On 08 September 2021, after months-long preparation, Russia officially commenced Zapad-2021 drills. The infamous military exercise (routinely held every four years) was (and continues to be) portrayed across Western media as a provocative “amassing of Russian troops”.

In October 2021, Russia was accused of weaponizing energy against Europe… a charge that Germany insisted was not true.

On November 2021, a US barge delivered a small number of patrol boats that Ukraine had previously purchased from the US to “beef up” the Ukrainian navy.

On 03 November 2021, Ukrainian officials accused Russia of using Zapad-2021 to stage a military invasion of Ukraine. Similar accusations were made during Zapad-2017, which lasted from March through the end of November.

In mid November 2021, the Kremlin announced that arrangements were being made for another Biden-Putin summit, which would take place virtually.

By late November 2021, Ukrainian officials announced that Russian military invasion was imminent.

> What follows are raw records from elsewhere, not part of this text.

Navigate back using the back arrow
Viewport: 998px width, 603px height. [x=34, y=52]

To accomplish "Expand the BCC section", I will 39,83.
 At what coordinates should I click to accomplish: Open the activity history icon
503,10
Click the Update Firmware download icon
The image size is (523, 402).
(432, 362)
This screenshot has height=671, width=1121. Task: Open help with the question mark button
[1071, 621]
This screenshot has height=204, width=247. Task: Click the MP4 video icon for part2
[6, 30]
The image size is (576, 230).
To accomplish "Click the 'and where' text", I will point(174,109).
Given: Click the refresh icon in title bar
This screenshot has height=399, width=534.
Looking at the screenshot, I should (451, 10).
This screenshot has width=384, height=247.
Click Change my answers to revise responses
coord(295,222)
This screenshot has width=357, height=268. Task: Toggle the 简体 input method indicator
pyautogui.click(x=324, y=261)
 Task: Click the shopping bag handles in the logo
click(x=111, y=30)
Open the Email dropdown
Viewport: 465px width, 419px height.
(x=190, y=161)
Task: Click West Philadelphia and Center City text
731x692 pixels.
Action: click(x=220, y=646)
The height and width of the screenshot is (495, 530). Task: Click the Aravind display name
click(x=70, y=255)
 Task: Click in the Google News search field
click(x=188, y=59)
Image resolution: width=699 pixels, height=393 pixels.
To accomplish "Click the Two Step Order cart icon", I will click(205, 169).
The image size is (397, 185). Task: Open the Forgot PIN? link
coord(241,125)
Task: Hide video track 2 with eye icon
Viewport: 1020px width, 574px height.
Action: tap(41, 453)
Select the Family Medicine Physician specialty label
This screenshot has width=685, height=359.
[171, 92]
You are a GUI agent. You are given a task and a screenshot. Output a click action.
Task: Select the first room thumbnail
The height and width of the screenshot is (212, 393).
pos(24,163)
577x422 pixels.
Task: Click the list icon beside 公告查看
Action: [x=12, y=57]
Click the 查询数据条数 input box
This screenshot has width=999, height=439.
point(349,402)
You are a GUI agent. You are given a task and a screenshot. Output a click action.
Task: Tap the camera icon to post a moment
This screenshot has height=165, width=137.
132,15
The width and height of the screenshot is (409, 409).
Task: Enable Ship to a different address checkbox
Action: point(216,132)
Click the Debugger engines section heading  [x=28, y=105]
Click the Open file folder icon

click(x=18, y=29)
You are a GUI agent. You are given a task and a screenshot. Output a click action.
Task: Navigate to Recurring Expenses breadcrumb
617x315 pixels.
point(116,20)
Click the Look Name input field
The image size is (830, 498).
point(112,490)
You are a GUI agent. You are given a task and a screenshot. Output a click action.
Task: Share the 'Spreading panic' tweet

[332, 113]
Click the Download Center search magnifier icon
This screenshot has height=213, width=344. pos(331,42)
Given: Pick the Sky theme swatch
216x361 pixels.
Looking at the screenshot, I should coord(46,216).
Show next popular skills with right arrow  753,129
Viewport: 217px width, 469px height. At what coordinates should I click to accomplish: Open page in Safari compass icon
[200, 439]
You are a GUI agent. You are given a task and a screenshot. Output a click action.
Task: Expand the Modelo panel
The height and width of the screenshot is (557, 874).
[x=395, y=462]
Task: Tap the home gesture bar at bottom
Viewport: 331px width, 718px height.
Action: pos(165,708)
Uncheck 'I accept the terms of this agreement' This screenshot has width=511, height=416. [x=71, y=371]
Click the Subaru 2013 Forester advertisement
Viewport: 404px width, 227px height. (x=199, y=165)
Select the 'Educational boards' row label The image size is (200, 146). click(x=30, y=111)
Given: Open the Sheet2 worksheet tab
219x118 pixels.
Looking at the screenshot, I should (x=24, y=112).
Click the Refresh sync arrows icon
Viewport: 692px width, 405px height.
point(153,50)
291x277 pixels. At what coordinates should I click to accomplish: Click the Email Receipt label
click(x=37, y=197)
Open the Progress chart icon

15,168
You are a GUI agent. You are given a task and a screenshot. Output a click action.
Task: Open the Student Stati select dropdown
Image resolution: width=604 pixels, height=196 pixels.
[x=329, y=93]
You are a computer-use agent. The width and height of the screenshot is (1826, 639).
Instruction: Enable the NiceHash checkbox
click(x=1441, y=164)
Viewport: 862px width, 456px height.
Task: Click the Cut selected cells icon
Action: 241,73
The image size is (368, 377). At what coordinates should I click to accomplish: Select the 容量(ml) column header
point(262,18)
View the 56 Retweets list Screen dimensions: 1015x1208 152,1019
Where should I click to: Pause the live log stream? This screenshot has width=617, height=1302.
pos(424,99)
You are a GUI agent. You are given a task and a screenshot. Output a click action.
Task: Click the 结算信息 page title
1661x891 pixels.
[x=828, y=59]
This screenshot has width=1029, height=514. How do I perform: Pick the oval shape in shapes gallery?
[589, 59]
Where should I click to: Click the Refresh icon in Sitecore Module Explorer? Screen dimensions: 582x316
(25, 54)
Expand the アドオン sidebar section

Calls for intervention followed.

On 07 December 2021, a video conference was held between Presidents Biden and Putin, and red lines were drawn.

 

 

In comments to the press about the conference, and about whether the US would be sending US military troops to “protect the sovereignty of Ukraine”, President Biden stated that, “We have a moral obligation and a legal obligation to our NATO Allies. That obligation does not extend to Ukraine. ” Despite this, lawmakers escalated their call for US military action with demands for a “preemptive” first-strike against Russia, and some of their proposals included dropping nuclear bombs on Russia’s metropolitan cities.

On 19 January 2022, after meeting with US Secretary State Antony Blinken, Ukraine’s Foreign Minister stated that the conflict between Ukraine and Russia would not end until Russia has abandoned the Donbas, Crimea, and Sevastopol. The joint press conference set off mass panic in the country, prompting Ukraine’s President Zelenskyy to back-peddle on war rhetoric.